Suatu hari saya terpekik gembira, mendapati selebaran kursus fotografi daring menggunakan kamera HP dengan biaya kursus yang sangat terjangkau. Saya langsung mendaftarkan diri dan antusias mengikuti kelas‒kelasnya. Sampai saat ini terhitung saya telah mengikuti kursus fotografi tingkat basic, advance, expert, dan berlanjut ke kelas khusus seperti kelas: lighting, product, still life, food, dan macro photography. Kegiatan yang dulunya hanya ada di dalam angan, sekarang bisa menjadi kenyataan.
Jika dulu kita mengenal pepatah “dunia tidak selebar daun kelor”, saat ini yang terjadi adalah sebaliknya, “dunia hanya selebar daun kelor”. Para peserta kursus daring, tidak hanya berasal dari satu kampung, satu kota, atau satu negara. Mereka bermukim di berbagai belahan dunia. Saat saya mengikuti kursus fotografi daring, mata saya dimanjakan oleh berbagai foto cantik nan ciamik yang merekam lanskap, flora, dan fauna dari berbagai negara.

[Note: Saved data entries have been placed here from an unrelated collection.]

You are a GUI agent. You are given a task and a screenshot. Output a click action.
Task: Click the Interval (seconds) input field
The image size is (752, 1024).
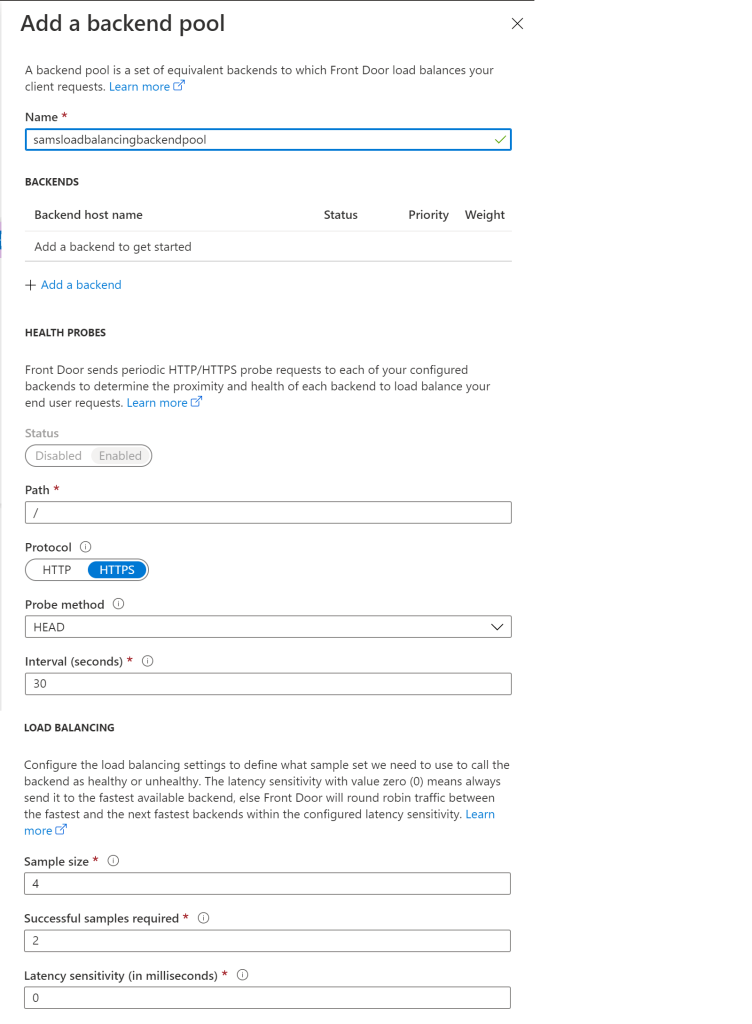pos(268,684)
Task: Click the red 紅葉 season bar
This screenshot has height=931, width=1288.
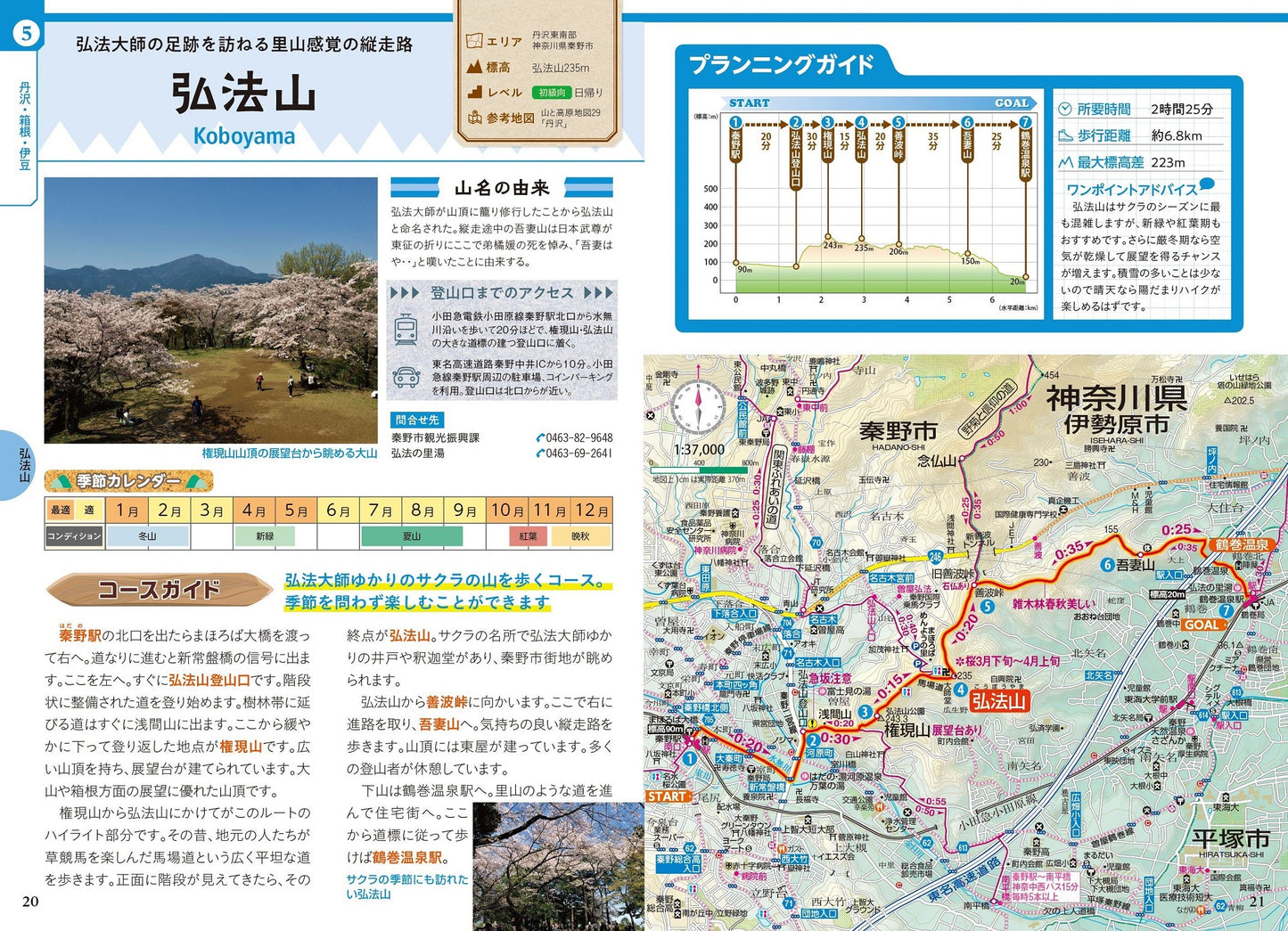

Sungguh pengalaman yang luar biasa.
Kesempatan untuk menambah ilmu tidak berhenti sampai di kursus daring. Berbagai macam webinar dan diskusi daring dengan menghadirkan nara sumber berkaliber pakar di bidangnya masing-masing, kerap diselenggarakan oleh berbagai instansi, seperti: lembaga swadaya masyarakat, lembaga pendidikan, sampai kementrian/lembaga, contoh: LP3ES mengadakan Sekolah Demokrasi dan Sekolah Riset atau Perludem yang rutin mengadakan diskusi seputar tema penyelenggaraan pemilu dan pemilihan (pilkada). Sebagian besar kegiatan daring tersebut dilaksanakan secara cuma-cuma alias gratis.
Selain mudah dan murah, apalagi kelebihan kegiatan daring? Pada kegiatan yang sifatnya satu arah, kita bisa memohon izin untuk mematikan kamera video. Sambil menyimak diskusi, kita bisa melakukan pekerjaan rumah tangga ringan, seperti menyiangi sayuran, menyuapi anak, atau melipat pakaian. Seiring dengan selesainya kegiatan daring, selesai pula pekerjaan domestik, plus pengetahuan bertambah. Sesuatu yang pasti disukai oleh kita semua.
Dalam sehari, kita bisa menyimak lebih dari satu diskusi atau seminar daring. Ada kegiatan yang diselenggarakan pada waktu pagi, siang, atau malam hari. Biasanya, panitia seminar dan diskusi menggunakan aplikasi rapat daring dan menyiarkan via situs video berbagai. Jika kita tidak sempat hadir karena ada pekerjaan yang tidak bisa ditinggalkan, kita masih punya kesempatan untuk melihat tayang ulangnya via situs video berbagi tersebut. Rekaman atau tayang ulangnya bisa kita nikmati berkali-kali dan sesuka hati dengan bermodal koneksi internet.
Walau pandemi sudah mulai mereda, namun virus belum sepenuhnya sirna. Untuk sementara, mari terus menambah ilmu dan memperluas wawasan dengan memanfaatkan kemudahan teknologi. Mari terus mensyukuri nikmat sehat dan nikmat hidup yang telah diberikan oleh Yang Maha Kuasa lewat memanfaatkan waktu dengan sebaik-baiknya. Sejatinya, kita tetap bisa terus bertambah pandai, walau harus bertahan hidup di masa pandemi.